Using the records below, repeat exactly the lines from the one holding "Given: Click the pink data label 45" through the one holding "This screenshot has width=1424, height=840.", both ends included, and no others.

§ DATA IN THIS EXERCISE:
━━━

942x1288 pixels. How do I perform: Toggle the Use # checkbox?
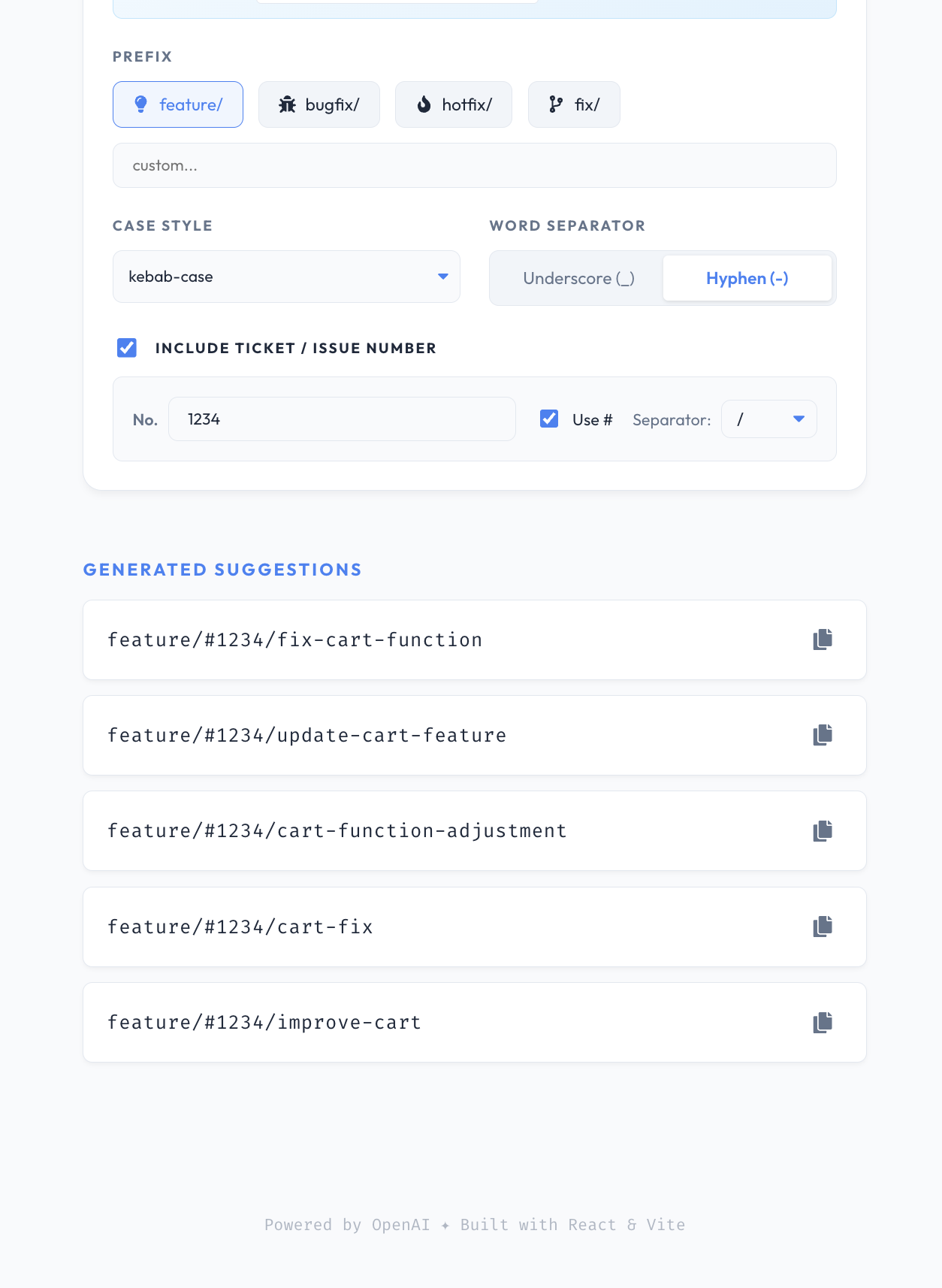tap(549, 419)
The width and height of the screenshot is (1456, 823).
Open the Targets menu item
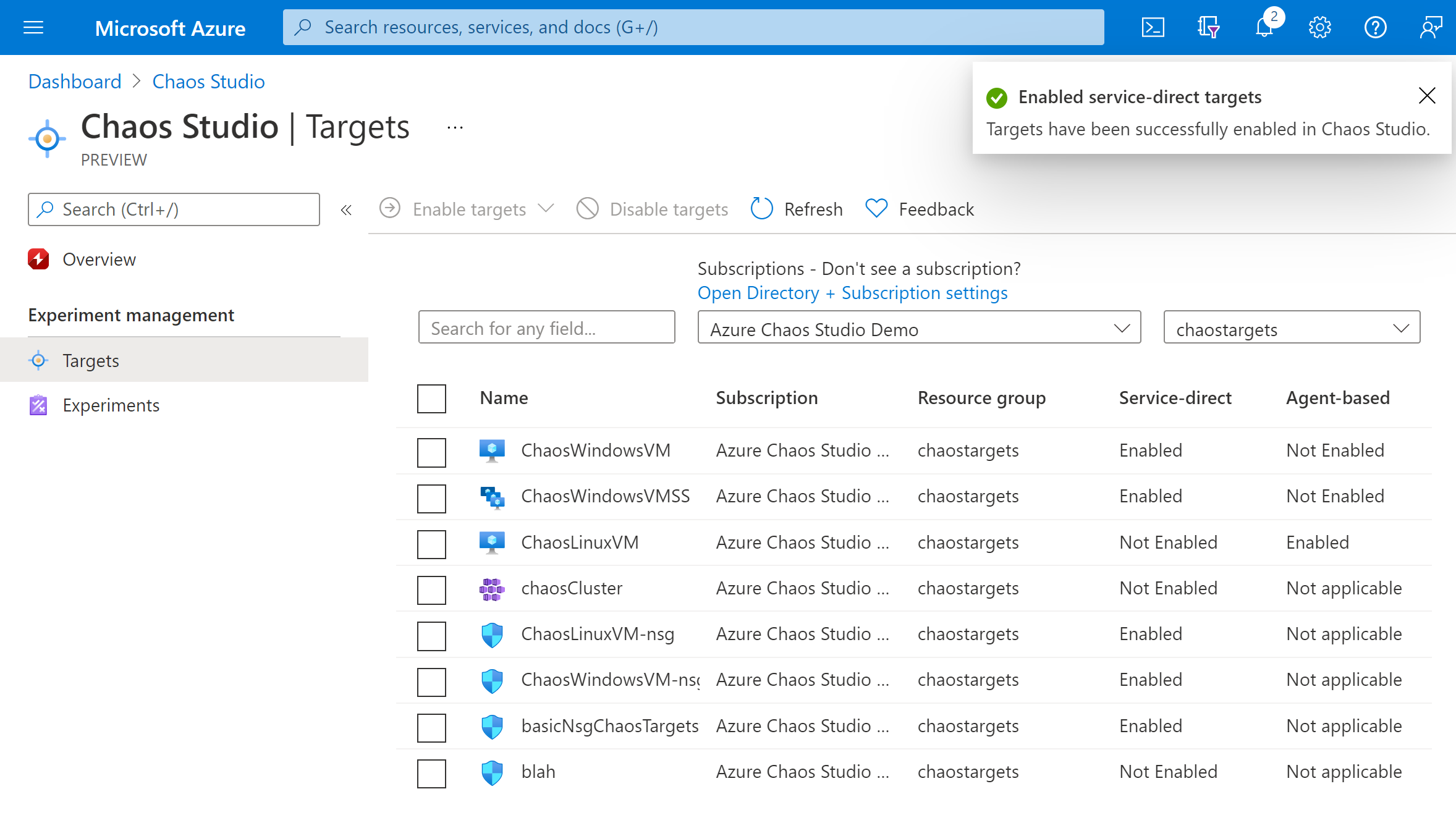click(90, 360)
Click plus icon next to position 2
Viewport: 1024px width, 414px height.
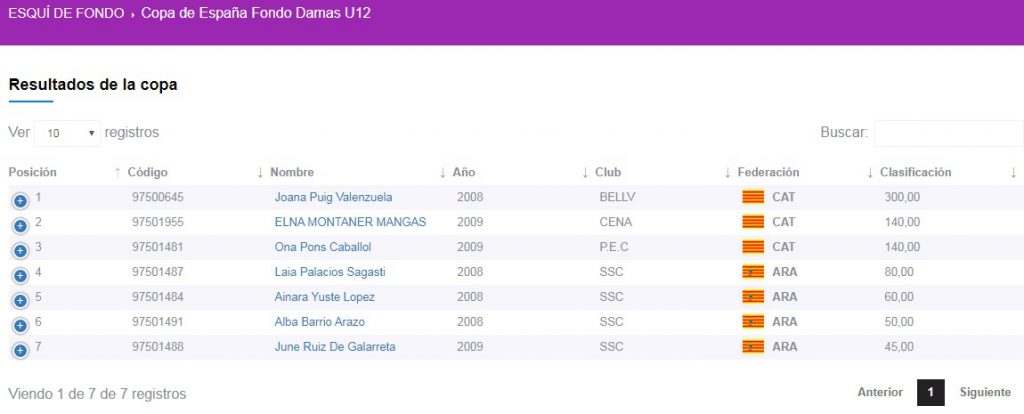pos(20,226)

━━━

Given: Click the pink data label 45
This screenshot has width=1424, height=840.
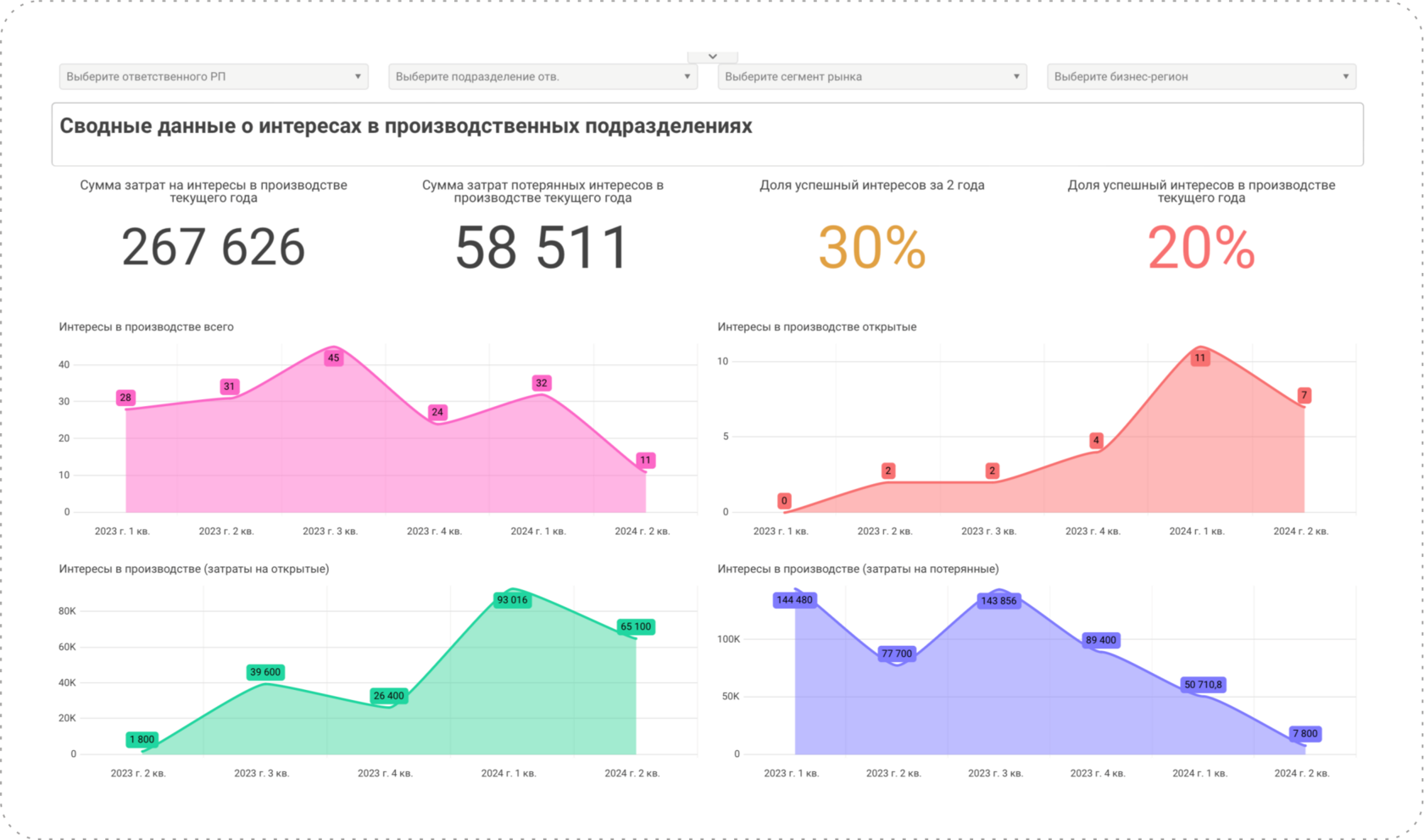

━━━

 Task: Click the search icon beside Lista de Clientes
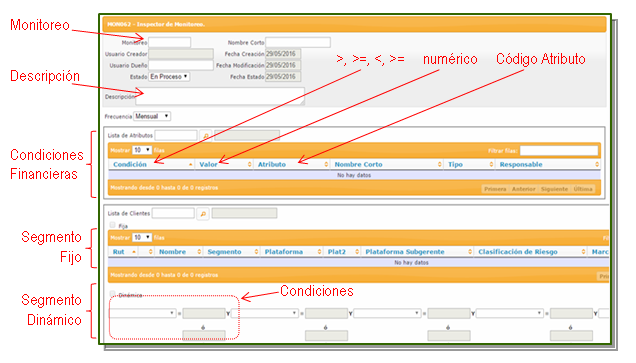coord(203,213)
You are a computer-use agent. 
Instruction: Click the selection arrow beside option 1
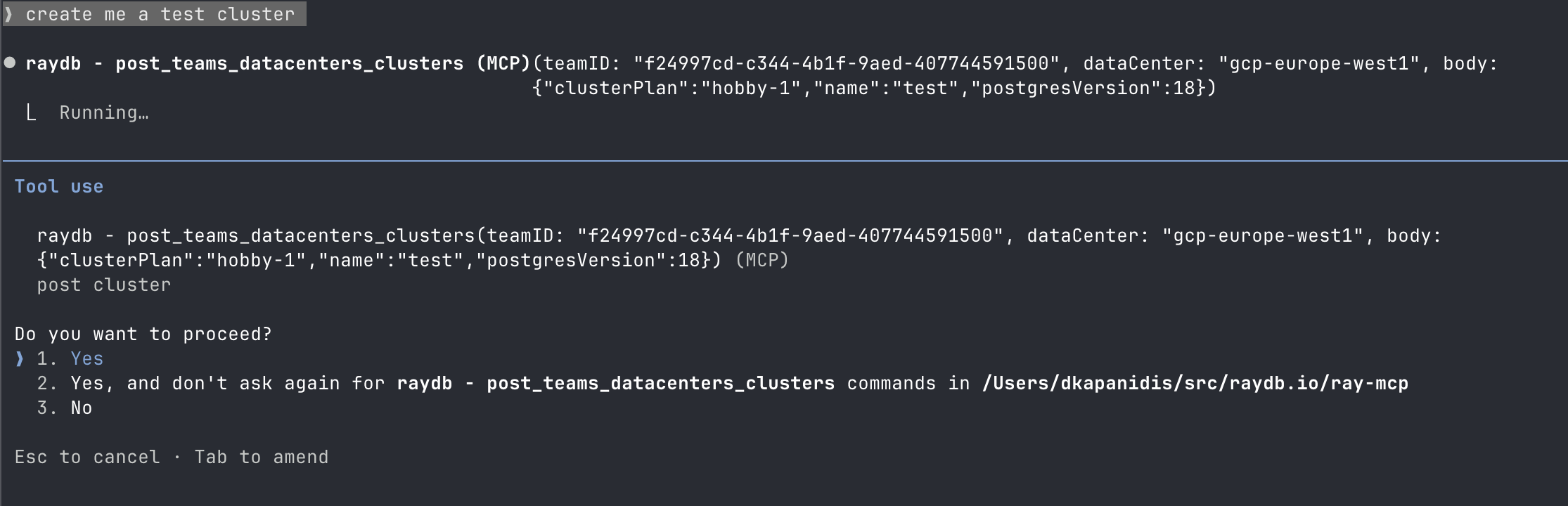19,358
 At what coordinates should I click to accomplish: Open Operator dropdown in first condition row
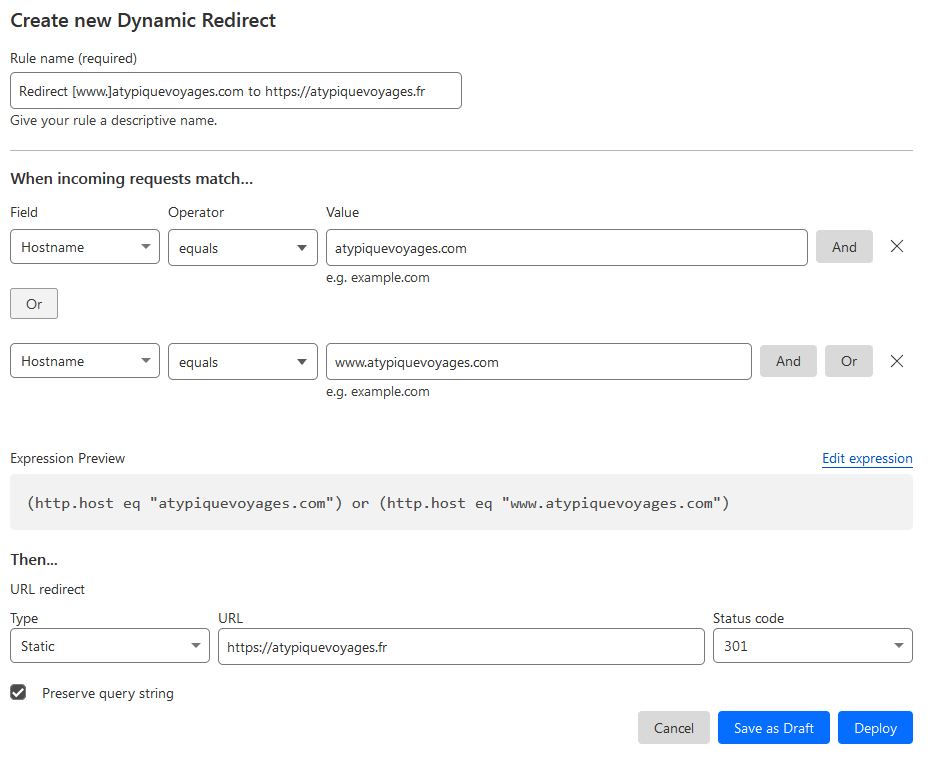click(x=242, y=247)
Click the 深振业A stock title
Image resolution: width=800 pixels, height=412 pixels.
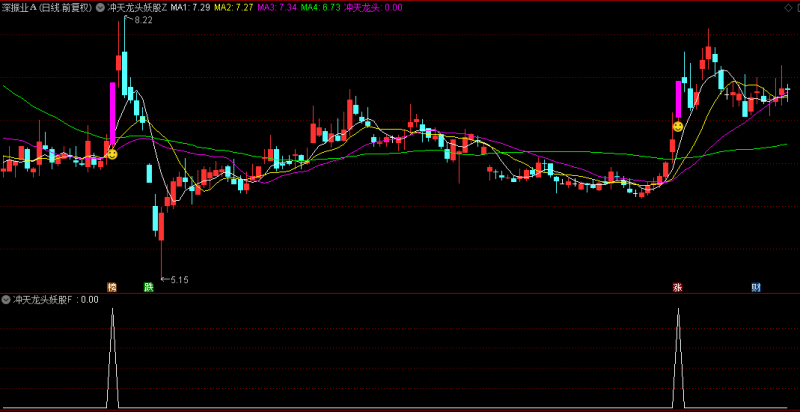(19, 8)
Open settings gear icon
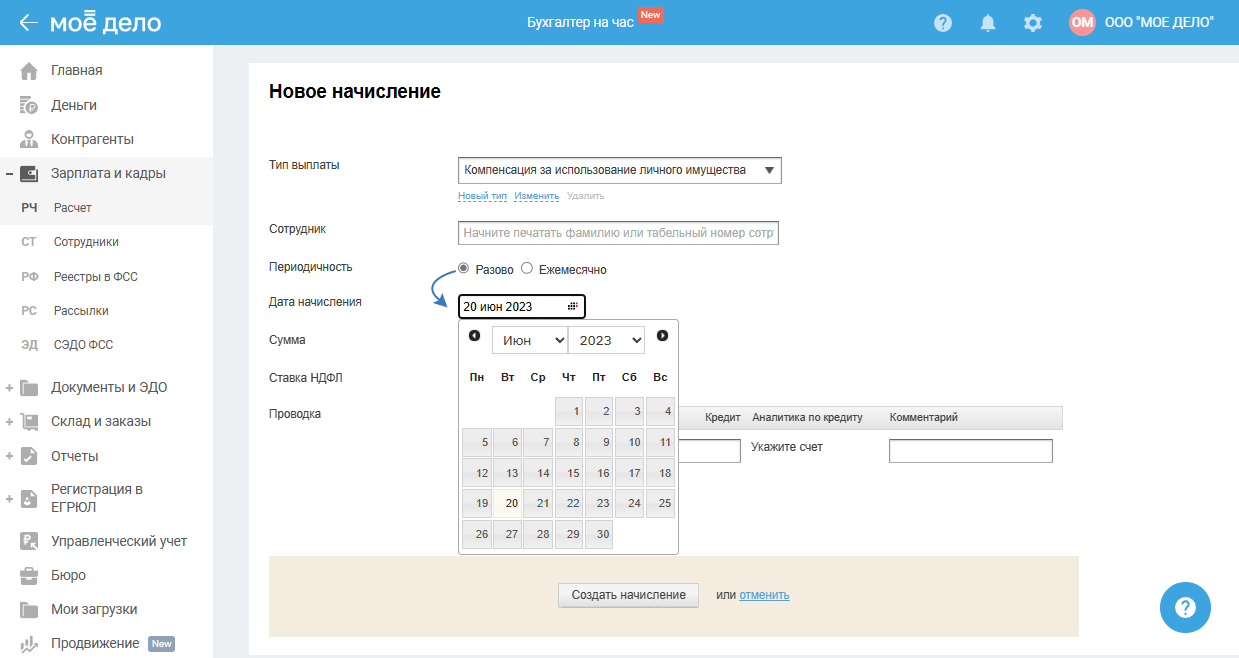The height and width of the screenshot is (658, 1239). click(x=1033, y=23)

━━━

§ RESPONSE TO THE TASK:
Given: Click the pink data label 45
This screenshot has width=1424, height=840.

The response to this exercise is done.